All they way around looked pretty stupid like this was his first job. Thanks


----------



## Ted Jenkins

i would bet there are other areas that are dangerous too, but logging and tree work are very bad. You get paid extra for doing jobs with out preparation so cutting corners has its reward until it rips your arm off or kills you. About a year ago a young guy from my town was doing some work out of town and was limbing on a down slope until the log crushed him. Apparently he was in too big of a hurry to stay safe. I have heard that story before. Thanks


----------



## Marine5068

Huskybill said:


> on yahoo the logging industry is number one in fatalities. Not a time to be number one but it’s true. I’m sure that OSHA will be all over this report. It mentions about needing medical assistance when your deep in the woods.
> 
> Working for a elevator engineering company they took the deaths on the job seriously to a whole new level. Today they have a very low number in fatalities.
> 
> I like the saying from the national timber fellers association “ is what I’m about to do safe”
> Ask yourself,,,,,on every task. We never know what that tree will take path wise. Don’t let our ego get in the way. Clear a exit path around the trunk before felling. I’m no pro nor consider myself one but I did everything I could to be safe when felling.
> 
> The most dangerous jobs are, (once rated)
> 1. Coal mining,
> 2. Logging
> 3. Elevator mechanic
> 
> Be safe, don’t work alone, inspect your gear, climbing equipment. Godbless


one of the most dangerous occupations is actually in the Navy working aboard an aircraft carrier.
Or so it was reported.


----------



## rarefish383

Some where, maybe in insurance info, I read that most accidents aren't accidents, they are caused by human failure, and it usually takes 3 points of failure to cause the accident. When I was at UPS, I was on the safety committee. We had one class that started with an actual film of one of our delivery drivers. He was sitting at a red light, the light turned green and he pulled off, and a young kid hit him in a sports car at over 100 MPH, killing both kids in the car. The whole accident was on a red light camera. The police did not charge the UPS driver. The question to the class was whose fault was the accident. I was the only person in the class that said our driver. Not because I'm that smart. I just know, that UPS always blames our drivers. When I was asked to explain, I used the 3 points of failure. In the video, the driver was looking at his computer board when the light turned green, looked up and took off. That was two points of failure, he wasn't paying attention, and he didn't look Left, Right, Left before taking off. A third point of failure was the kid going 100MPH

In the above video, I knew before I clicked on it what was going to happen. You had a top that was entangled in another top. A tag line that was set too low to have any leverage on the top. Points of failure? Tag line should have been high enough that the ground man could have pulled the top free, while the hinge was still attached, using the hinge to guide it. Tying the tag line too low. The climber had to cut his hinge completely through before it came free, then the ground man just pulled the butt out a few feet.

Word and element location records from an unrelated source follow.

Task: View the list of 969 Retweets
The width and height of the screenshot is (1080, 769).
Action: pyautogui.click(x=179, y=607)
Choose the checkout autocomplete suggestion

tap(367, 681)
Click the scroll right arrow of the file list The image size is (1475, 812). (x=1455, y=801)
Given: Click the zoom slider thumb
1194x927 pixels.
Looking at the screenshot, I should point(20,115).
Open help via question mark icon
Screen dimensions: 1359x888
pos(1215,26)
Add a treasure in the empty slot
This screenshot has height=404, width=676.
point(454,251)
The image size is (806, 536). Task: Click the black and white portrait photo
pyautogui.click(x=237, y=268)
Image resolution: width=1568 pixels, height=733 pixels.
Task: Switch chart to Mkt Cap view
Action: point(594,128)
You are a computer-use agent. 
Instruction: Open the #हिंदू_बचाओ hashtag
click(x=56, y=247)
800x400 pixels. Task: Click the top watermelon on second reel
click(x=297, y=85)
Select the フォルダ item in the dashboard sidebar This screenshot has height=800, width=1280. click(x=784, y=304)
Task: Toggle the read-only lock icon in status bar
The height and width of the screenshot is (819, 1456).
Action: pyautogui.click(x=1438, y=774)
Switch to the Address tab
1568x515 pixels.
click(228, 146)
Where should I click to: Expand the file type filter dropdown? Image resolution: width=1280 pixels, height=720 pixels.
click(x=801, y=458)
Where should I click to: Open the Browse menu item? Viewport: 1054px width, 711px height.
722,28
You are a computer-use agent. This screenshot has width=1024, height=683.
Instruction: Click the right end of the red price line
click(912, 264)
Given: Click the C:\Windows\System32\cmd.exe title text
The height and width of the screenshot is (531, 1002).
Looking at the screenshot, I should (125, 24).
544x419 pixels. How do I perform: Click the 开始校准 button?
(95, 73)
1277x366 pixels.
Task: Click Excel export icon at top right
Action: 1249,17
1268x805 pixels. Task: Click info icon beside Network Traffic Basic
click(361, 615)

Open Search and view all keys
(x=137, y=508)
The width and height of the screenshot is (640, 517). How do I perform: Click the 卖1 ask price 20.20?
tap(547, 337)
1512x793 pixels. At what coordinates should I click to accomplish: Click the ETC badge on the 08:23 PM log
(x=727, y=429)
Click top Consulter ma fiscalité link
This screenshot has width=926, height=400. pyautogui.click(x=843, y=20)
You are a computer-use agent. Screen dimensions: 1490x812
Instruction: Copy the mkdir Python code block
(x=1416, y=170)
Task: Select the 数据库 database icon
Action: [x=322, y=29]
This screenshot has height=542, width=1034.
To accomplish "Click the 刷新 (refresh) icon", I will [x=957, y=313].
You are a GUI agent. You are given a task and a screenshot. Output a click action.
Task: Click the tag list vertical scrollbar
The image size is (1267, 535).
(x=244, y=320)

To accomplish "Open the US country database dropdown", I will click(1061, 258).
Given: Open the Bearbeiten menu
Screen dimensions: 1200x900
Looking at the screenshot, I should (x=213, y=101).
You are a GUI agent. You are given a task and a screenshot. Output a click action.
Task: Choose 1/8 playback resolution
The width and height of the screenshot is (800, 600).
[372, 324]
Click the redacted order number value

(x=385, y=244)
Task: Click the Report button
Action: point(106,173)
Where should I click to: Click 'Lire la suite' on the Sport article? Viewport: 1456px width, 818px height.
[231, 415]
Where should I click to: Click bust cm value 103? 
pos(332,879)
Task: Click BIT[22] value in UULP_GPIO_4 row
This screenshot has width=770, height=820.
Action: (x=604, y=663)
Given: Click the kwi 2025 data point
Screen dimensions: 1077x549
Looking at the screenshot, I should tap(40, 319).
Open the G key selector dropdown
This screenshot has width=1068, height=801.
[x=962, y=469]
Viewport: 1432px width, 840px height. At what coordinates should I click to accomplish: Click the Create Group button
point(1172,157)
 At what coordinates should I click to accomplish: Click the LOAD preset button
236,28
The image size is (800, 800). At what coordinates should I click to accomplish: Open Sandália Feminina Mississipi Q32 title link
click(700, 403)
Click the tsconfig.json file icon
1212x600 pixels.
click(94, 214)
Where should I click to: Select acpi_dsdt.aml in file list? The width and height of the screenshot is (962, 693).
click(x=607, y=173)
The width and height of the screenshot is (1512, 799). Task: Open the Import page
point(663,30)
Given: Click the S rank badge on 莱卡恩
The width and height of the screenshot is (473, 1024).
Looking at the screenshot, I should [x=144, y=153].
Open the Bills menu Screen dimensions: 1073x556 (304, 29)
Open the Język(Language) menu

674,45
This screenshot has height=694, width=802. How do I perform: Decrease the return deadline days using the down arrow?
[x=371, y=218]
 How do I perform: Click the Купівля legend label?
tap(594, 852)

No one likes to be told they caused an accident. But, when you sit down and analyze one, you might find things that would have prevented it. It doesn't always take 3 points of failure, but, when you go back and start looking, you usually can find three things.

Most people say, that's just stupid, nobody is going to do all of that stuff. They are right, it's hard work to pay attention every minute you are awake. But, if more people did, there might be a lot less accidents.


----------



## JTM

Yep, logging has always had one of the highest, if not the highest, fatality rates. A lot of factors involved.


----------



## JTM

Arborists are not in the same industry classification as logging. So if you read about fatal occupational injury rates you need to know how they are derived. The Bureau of Labor Statistics uses the NAICS code to report fatal injury rates by industry. Arborists fall under Landscaping Services. Logging has its own code. So you can see there might be some disparity when comparing the two, from the BLS data anyway.


----------



## Dave P 71801

This is something I don’t talk about much but I think by far I had the most deadly job there is from July of 2001 till April of 2007 I served as an EOD tech (Explosive Ordinance Disposal) in the USMC during that time I was deployed on 5 combat tours (3 in Afghanistan & 2 in Iraq) my battalion had a 75% casualty rate and I lost a lot of friends and 95% of my hearing.


----------



## purdyite

Worked for electric utilities for 38 years, sat in on all the safety meetings. Thinking about it, I have to make myself stop and think about the hazards, and whether I am using the PPE, before I make the next move. At work, we would get "do better" talks. So I came up with a saying that has managed to stick in my head: "Don't say, 'I knew better'; DO better!" Too many times we think or say I knew better than to ___________...(fill in the blank); we really need to quit saying that! Just DO better. My $0.02


----------



## pdqdl

Capitalist said:


> ... For instance tree removal is lumped in with landscaping workers.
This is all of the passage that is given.